─── Data ───

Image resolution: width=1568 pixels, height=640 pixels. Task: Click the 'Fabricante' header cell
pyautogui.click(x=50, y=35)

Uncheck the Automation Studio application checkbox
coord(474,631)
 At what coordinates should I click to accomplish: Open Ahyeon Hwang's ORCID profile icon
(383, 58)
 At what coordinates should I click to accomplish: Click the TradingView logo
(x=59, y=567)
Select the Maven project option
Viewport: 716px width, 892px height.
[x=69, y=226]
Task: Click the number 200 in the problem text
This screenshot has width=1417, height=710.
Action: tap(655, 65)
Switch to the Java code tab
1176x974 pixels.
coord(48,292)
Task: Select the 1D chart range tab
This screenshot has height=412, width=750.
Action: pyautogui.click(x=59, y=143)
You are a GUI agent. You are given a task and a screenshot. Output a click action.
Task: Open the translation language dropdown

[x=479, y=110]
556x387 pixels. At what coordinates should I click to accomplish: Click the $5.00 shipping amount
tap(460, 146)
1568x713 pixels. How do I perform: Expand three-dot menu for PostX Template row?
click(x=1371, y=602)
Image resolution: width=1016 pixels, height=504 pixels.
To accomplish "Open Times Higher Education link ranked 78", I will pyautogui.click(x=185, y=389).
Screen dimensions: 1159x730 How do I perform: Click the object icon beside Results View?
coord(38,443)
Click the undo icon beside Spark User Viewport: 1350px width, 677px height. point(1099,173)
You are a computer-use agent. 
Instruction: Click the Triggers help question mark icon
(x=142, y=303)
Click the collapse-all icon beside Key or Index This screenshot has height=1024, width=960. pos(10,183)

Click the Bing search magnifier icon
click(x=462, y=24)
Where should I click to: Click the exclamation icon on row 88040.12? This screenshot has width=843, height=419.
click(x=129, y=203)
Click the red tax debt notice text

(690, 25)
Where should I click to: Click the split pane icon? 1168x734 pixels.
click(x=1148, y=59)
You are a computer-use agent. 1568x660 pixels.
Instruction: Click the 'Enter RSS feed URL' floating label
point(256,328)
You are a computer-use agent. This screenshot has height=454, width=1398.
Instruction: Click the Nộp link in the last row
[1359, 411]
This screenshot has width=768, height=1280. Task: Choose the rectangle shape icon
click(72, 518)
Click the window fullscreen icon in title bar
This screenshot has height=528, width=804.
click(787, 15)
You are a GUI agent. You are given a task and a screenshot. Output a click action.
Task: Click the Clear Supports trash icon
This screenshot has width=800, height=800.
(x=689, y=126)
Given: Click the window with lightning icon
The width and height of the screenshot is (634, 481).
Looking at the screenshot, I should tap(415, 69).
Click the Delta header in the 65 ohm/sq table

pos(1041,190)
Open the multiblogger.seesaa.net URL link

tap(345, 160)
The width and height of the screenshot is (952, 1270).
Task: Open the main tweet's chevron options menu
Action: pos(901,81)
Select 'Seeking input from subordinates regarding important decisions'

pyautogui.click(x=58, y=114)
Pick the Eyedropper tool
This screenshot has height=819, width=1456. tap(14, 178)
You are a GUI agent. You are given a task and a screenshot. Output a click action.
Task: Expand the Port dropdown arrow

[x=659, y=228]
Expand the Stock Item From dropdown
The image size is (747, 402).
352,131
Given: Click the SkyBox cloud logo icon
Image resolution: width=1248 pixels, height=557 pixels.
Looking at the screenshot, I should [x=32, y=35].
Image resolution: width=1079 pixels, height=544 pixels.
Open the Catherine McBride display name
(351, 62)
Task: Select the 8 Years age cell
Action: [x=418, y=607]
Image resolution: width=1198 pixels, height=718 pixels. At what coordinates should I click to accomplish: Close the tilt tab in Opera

───

* **What this task involves**: The whole of the data must be given again, exactly as shown.

* **Completed task**:
Image resolution: width=1568 pixels, height=640 pixels. Task: Click the 'Fabricante' header cell
pyautogui.click(x=50, y=35)

Uncheck the Automation Studio application checkbox
coord(474,631)
 At what coordinates should I click to accomplish: Open Ahyeon Hwang's ORCID profile icon
(383, 58)
 At what coordinates should I click to accomplish: Click the TradingView logo
(x=59, y=567)
Select the Maven project option
Viewport: 716px width, 892px height.
[x=69, y=226]
Task: Click the number 200 in the problem text
This screenshot has width=1417, height=710.
Action: tap(655, 65)
Switch to the Java code tab
1176x974 pixels.
coord(48,292)
Task: Select the 1D chart range tab
This screenshot has height=412, width=750.
Action: pyautogui.click(x=59, y=143)
You are a GUI agent. You are given a task and a screenshot. Output a click action.
Task: Open the translation language dropdown

[x=479, y=110]
556x387 pixels. At what coordinates should I click to accomplish: Click the $5.00 shipping amount
tap(460, 146)
1568x713 pixels. How do I perform: Expand three-dot menu for PostX Template row?
click(x=1371, y=602)
Image resolution: width=1016 pixels, height=504 pixels.
To accomplish "Open Times Higher Education link ranked 78", I will pyautogui.click(x=185, y=389).
Screen dimensions: 1159x730 How do I perform: Click the object icon beside Results View?
coord(38,443)
Click the undo icon beside Spark User Viewport: 1350px width, 677px height. point(1099,173)
You are a computer-use agent. 
Instruction: Click the Triggers help question mark icon
(x=142, y=303)
Click the collapse-all icon beside Key or Index This screenshot has height=1024, width=960. pos(10,183)

Click the Bing search magnifier icon
click(x=462, y=24)
Where should I click to: Click the exclamation icon on row 88040.12? This screenshot has width=843, height=419.
click(x=129, y=203)
Click the red tax debt notice text

(690, 25)
Where should I click to: Click the split pane icon? 1168x734 pixels.
click(x=1148, y=59)
You are a computer-use agent. 1568x660 pixels.
Instruction: Click the 'Enter RSS feed URL' floating label
point(256,328)
You are a computer-use agent. This screenshot has height=454, width=1398.
Instruction: Click the Nộp link in the last row
[1359, 411]
This screenshot has width=768, height=1280. Task: Choose the rectangle shape icon
click(72, 518)
Click the window fullscreen icon in title bar
This screenshot has height=528, width=804.
click(787, 15)
You are a GUI agent. You are given a task and a screenshot. Output a click action.
Task: Click the Clear Supports trash icon
This screenshot has width=800, height=800.
(x=689, y=126)
Given: Click the window with lightning icon
The width and height of the screenshot is (634, 481).
Looking at the screenshot, I should tap(415, 69).
Click the Delta header in the 65 ohm/sq table

pos(1041,190)
Open the multiblogger.seesaa.net URL link

tap(345, 160)
The width and height of the screenshot is (952, 1270).
Task: Open the main tweet's chevron options menu
Action: pos(901,81)
Select 'Seeking input from subordinates regarding important decisions'

pyautogui.click(x=58, y=114)
Pick the Eyedropper tool
This screenshot has height=819, width=1456. tap(14, 178)
You are a GUI agent. You are given a task and a screenshot. Output a click action.
Task: Expand the Port dropdown arrow

[x=659, y=228]
Expand the Stock Item From dropdown
The image size is (747, 402).
352,131
Given: Click the SkyBox cloud logo icon
Image resolution: width=1248 pixels, height=557 pixels.
Looking at the screenshot, I should [x=32, y=35].
Image resolution: width=1079 pixels, height=544 pixels.
Open the Catherine McBride display name
(351, 62)
Task: Select the 8 Years age cell
Action: [x=418, y=607]
Image resolution: width=1198 pixels, height=718 pixels. At what coordinates should I click to accomplish: Close the tilt tab in Opera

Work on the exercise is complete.